The data:
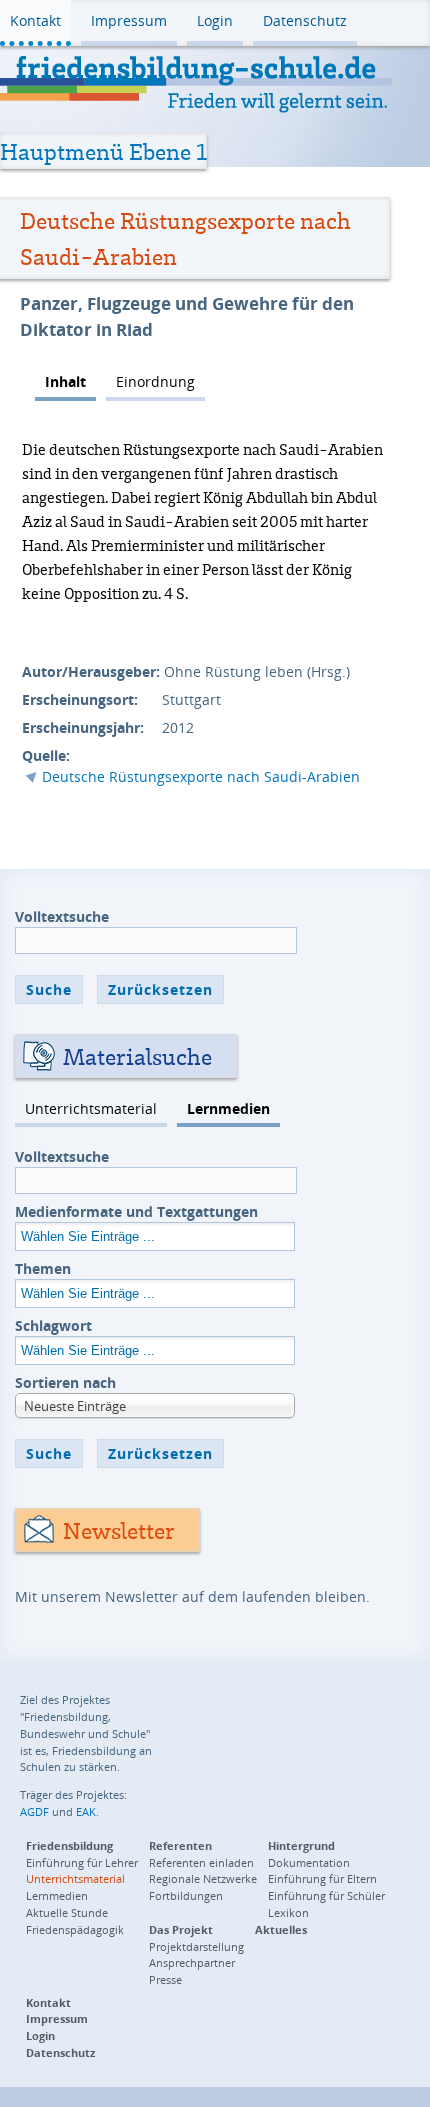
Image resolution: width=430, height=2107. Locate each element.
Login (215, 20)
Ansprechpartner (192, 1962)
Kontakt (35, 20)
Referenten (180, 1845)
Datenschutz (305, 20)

--

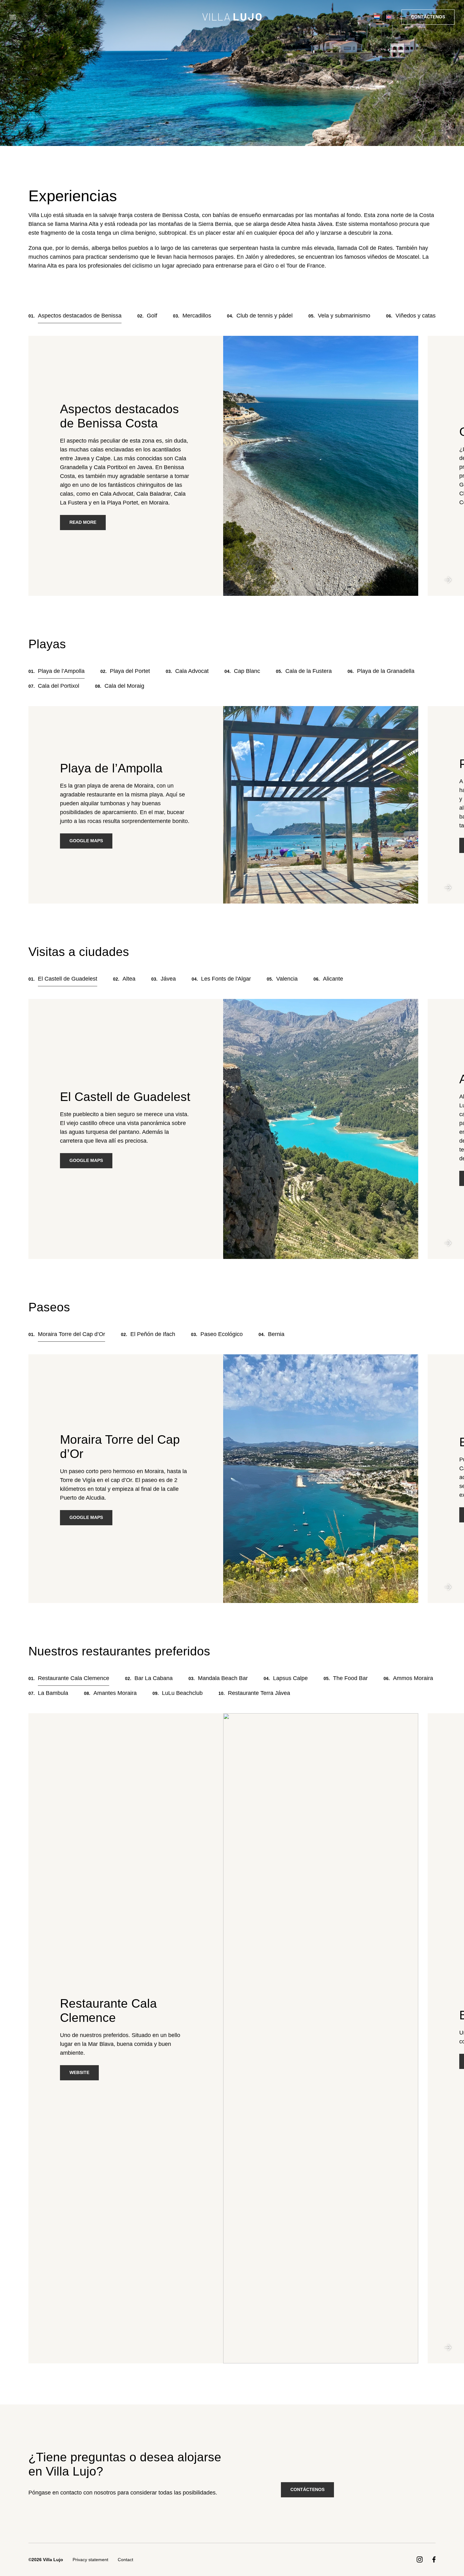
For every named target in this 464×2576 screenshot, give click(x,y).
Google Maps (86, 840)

Task to carry out: Please give an exact copy of the lines above, beginning with the line containing "Image resolution: width=430, height=2107." and running through the line containing "Datenschutz (305, 20)", and of no other lines.

Answer to this task:
Image resolution: width=430, height=2107. Locate each element.
Login (215, 20)
Ansprechpartner (192, 1962)
Kontakt (35, 20)
Referenten (180, 1845)
Datenschutz (305, 20)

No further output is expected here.